The other aspect that earns the film some scorn, and the one I do agree with partly, is the nature of the ending. Given how I try to shy away from spoilers in my reviews, I certainly don’t want to blatantly give it away, so be warned that I will reveal at least the nature of the ending in the following sentences. I think the boldest thing Spielberg could have done would have been to have the John Anderton embark on his gargantuan quest to prove his innocence only to have him incarcerated for the murder, whether accidental or intentional, and end the story and be done with it. Prove that the system is right in the universe of the film. Tantalize the audience with the notion that what Precirme is morally unjust, that Tom Cruise is going to set the record straight, and then slap them in the face with a downer of an ending. I know there are theories floating around the internet about how the ending might in fact be a downer due to certain very specific details that are revealed (or not) in the closing moments, but I don’t entirely buy them. I think Spielberg wanted to have the audience leave the theatre with at least something positive after a movie that was filled with a lot of dark elements. I can respect that even though that isn’t the way i wanted things to turn out. Still, the ending isn’t enough to detract from my overall viewing experience. It isn’t a bad ending per say, even though I used to think it was, it’s just that there is a part of me that wonders what it would have been like to go one step further into the whole ‘film noir’ aspect of the movie and prove protagonist having him spend his life in The Big House for a crime his own system predicted. Oh the irony that could have been...

Minority Report
is one of director Spielberg’s finer efforts, providing plenty of visual treats for the audience as well as a little bit of food for thought at the same time. That’s a mixture I can get behind any day of the week.


CS said...

My only complaint with this film is that the last twenty minutes fall a bit flat. I understand Spielberg's need for a happy ending, but the way he tries to get there is very forced.

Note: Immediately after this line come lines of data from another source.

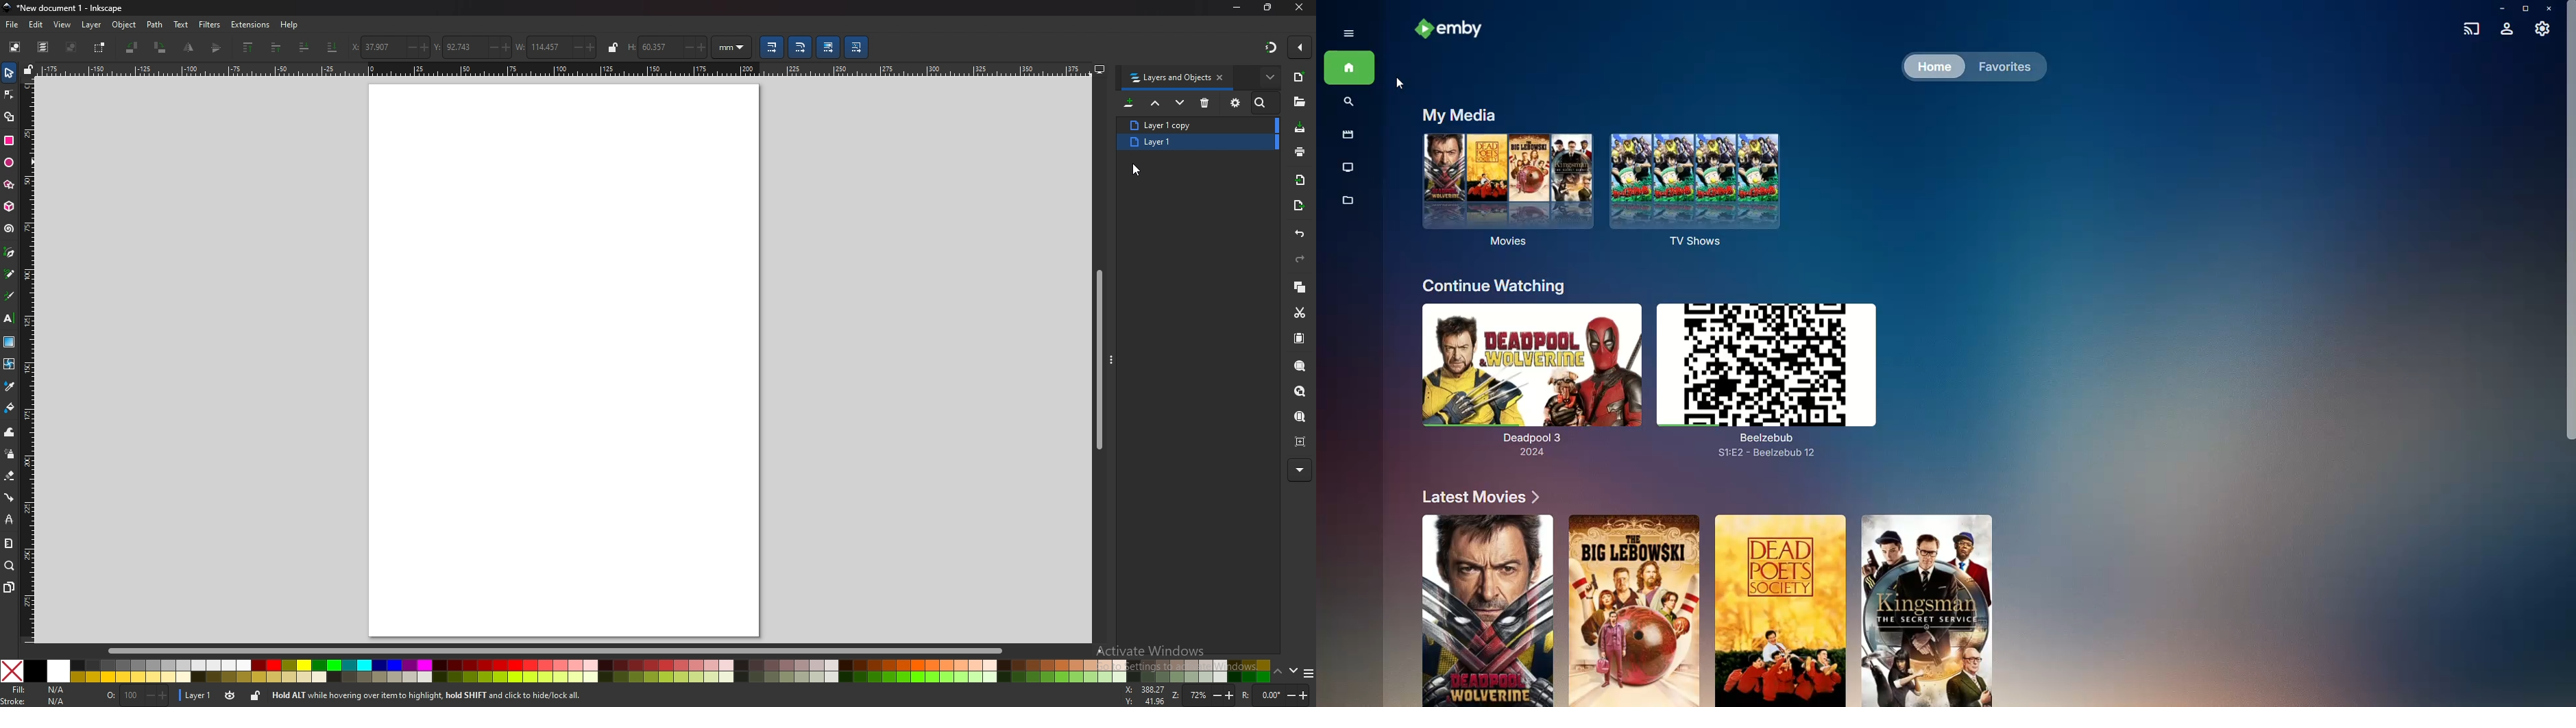 The height and width of the screenshot is (728, 2576). I want to click on more colors, so click(1309, 673).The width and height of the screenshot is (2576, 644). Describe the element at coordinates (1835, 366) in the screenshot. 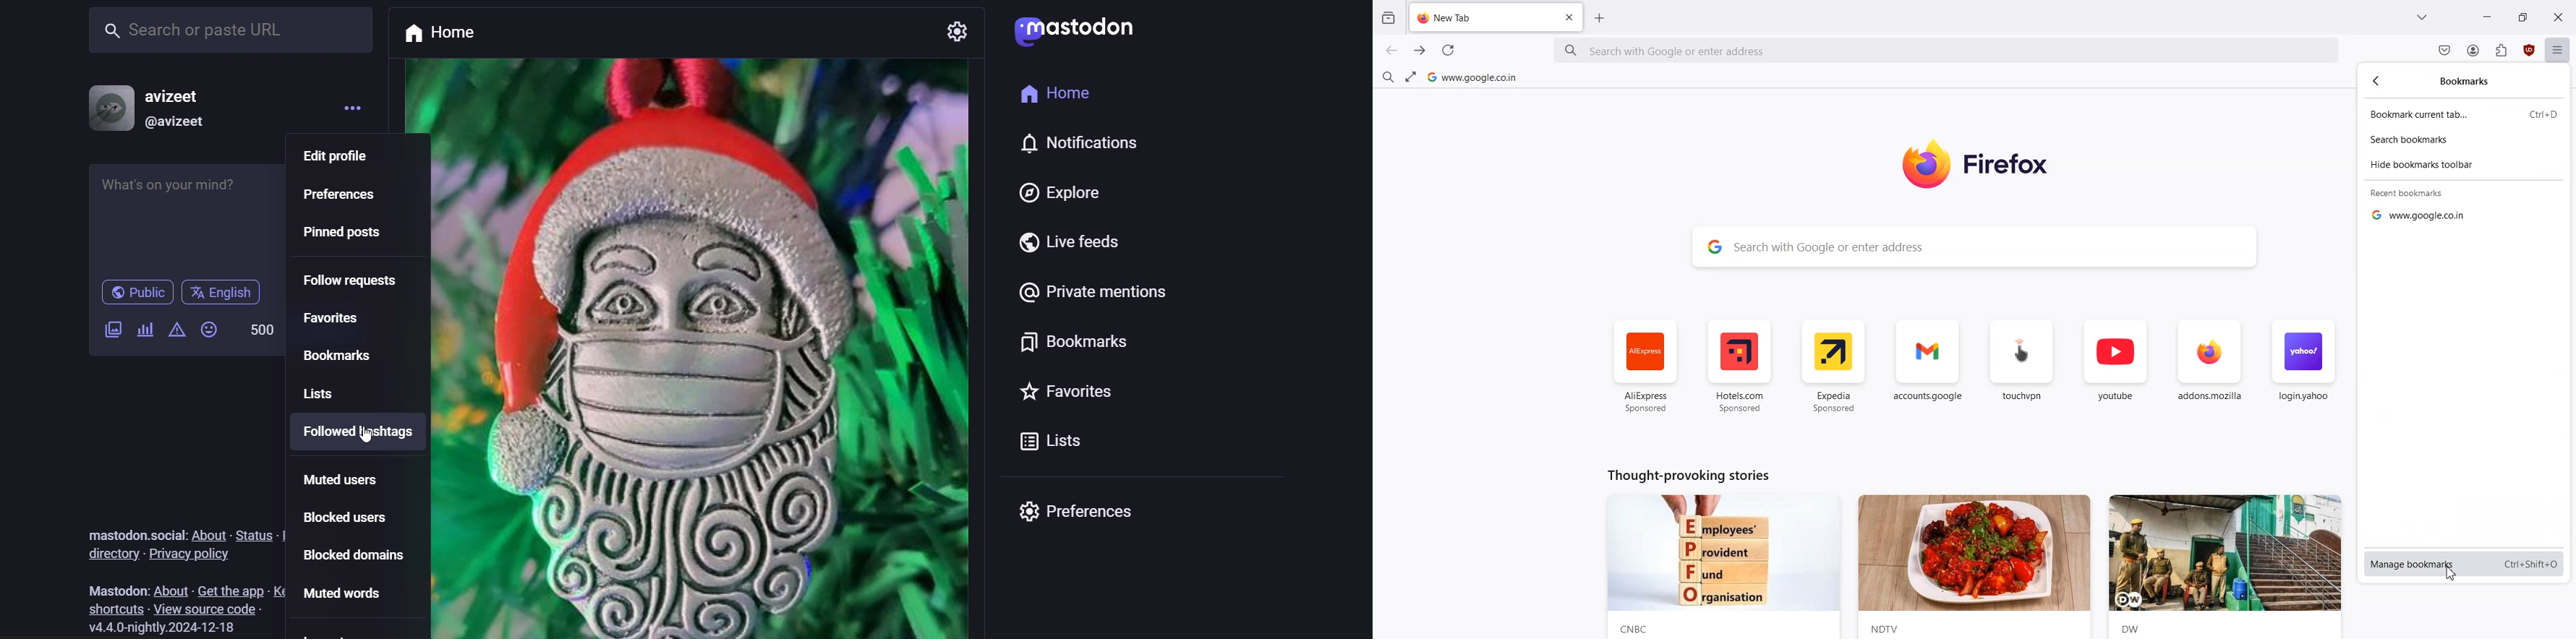

I see `Expedia Sponsored` at that location. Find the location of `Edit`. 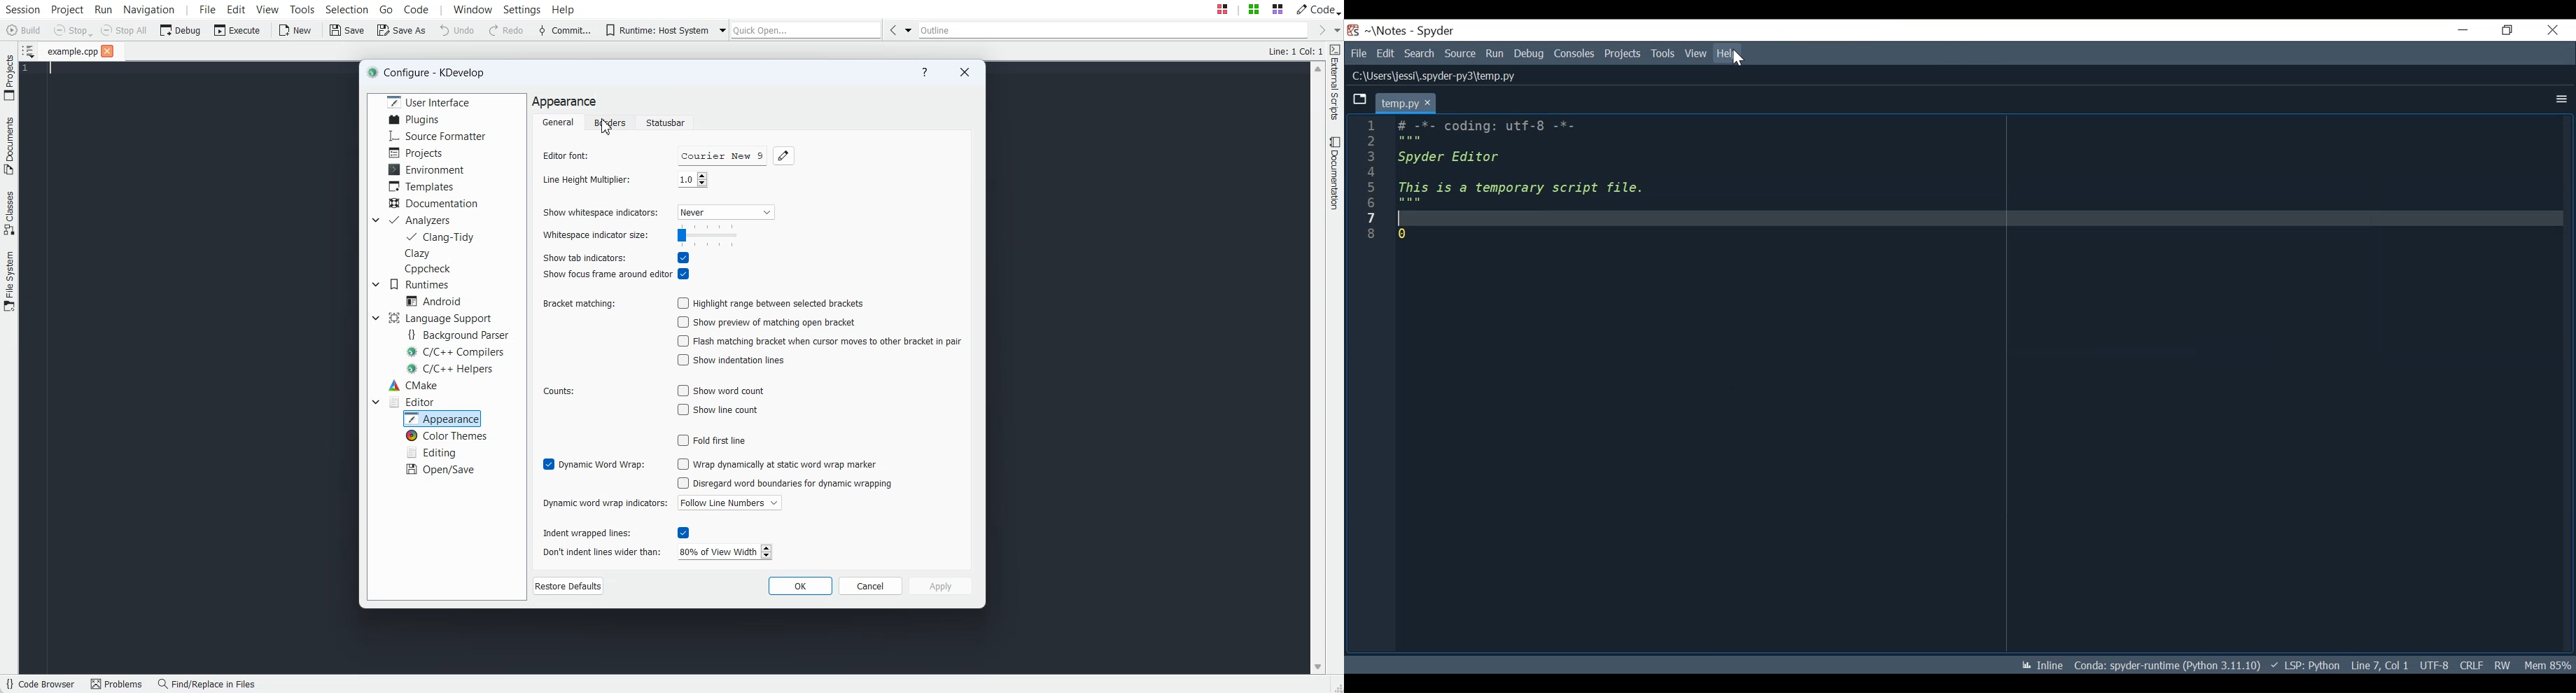

Edit is located at coordinates (1386, 53).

Other than the end, I found the rest of the film to be outstanding. It is one of those films that I can watch on repeat.

edgarchaput said...

That is essentially my contention with the ending as well. It feels as if Spielberg told himself that there had to be a happy ending despite all the darkness that came before. I still think the explanation behind the mystery is adequate, but it would have been one heck of a climax had things not gone so well.